In this version of Gotham City, Drew’s Joker is a trans woman who leaves Smallville and dreams of a comedy career. Comedy is regulated by the government, and she does not fit into the simple binary of male clowns and female dancers/assistants. Together with the Penguin (Nathan Faustyn), Joker forms an “anti-comedy” theater that embraces outsider performers. The underground playhouse gets Joker some notoriety, and shortly before being asked by Lorne Michaels (Maria Bamford) to perform on live TV, she forms a romantic relationship with Mr. J (Kane Distler), a narcissistic trans-masculine version of the character who is more Suicide Squad than Dark Knight. The central tension is whether Joker can get over her toxic relationship and crippling self-doubt before her big show.

The look of The People’s Joker is key to its effect. Drew, who is also trans, is an alum of Comedy Bang Bang and Tim and Eric Awesome Show—absurdist television known for imaginative ideas that exceed their production values. Many scenes in the film look deliberately cheesy or artificial, a way to suggest this is all parody; it also means action scenes don’t require immersive special effects (despite a micro-budget, this film includes the car chase the genre requires). There are also several animated sequences, with Drew asking different artists to interpret each scene with an entirely different aesthetic. Some scenes are polished and surreal, while others are amateurish and sinister. All this suggests that these characters, despite their control from the studios who own them, belong to the fans. Like how a kid with action figures might imagine their own story, Drew’s film runs away from any traditional superhero structure because those structures have less meaning to her.

Drew’s approach to comedy is both deadpan and rapid-fire. There are sometimes multiple punch lines in the same scene, like when Joker tosses off a cutting one-liner about comedians and mental illness, while the background includes a sight gag from one of her animators. Drew’s frequent targets are male-dominated spaces, such as comic-book fandom and comedy, and her observations are borne out of a mix of love and deep, deep frustration.
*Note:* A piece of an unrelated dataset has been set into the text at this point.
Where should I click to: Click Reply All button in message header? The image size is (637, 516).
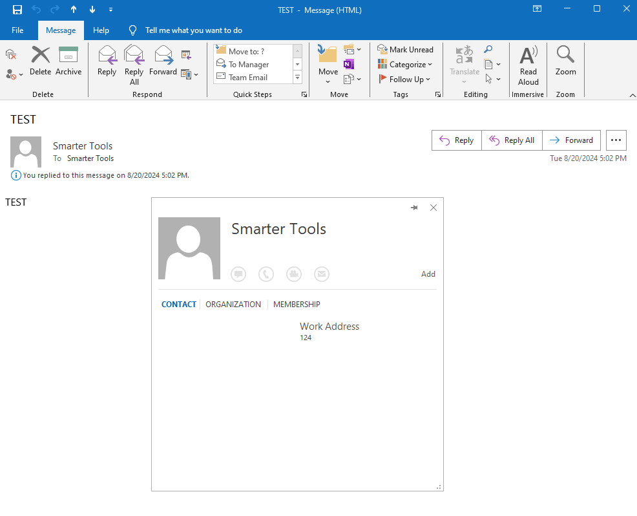click(512, 140)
There are also familiar gags such as a sustained riff on dating toxic men, and yet Drew handles it with such confidence and wit that the jokes are never stale. In fact, there is a lot of common ground between The People’s Joker and Barbie, insofar that they use exaggeration and knowing references to build toward a poignant exploration of identity. A lot of comedy nowadays uses jokes and subversion as a trojan horse to explore something serious, and Drew’s film is no different. What makes it unique, however, is that Drew approaches deeper meaning entirely on her own terms. In a flinty performance defined by self-awareness, she realizes that by making a personal film about her relationship with the character, she will tap into anxieties and feelings that everyone—not just a trans woman comedian in a clown costume—has at one point or another.

Most modern superhero films don’t even attempt something so vulnerable and risky, lest they alienate studio executives and focus groups. Between delayed films and diminishing box office numbers, it is likely these stories are waning in popularity—a common end to any ubiquitous genre, just like westerns and musicals before them. If that’s the case, The People’s Joker might be the last great superhero film, a true original that reminds us that malleability is what makes these heroes and villains so special.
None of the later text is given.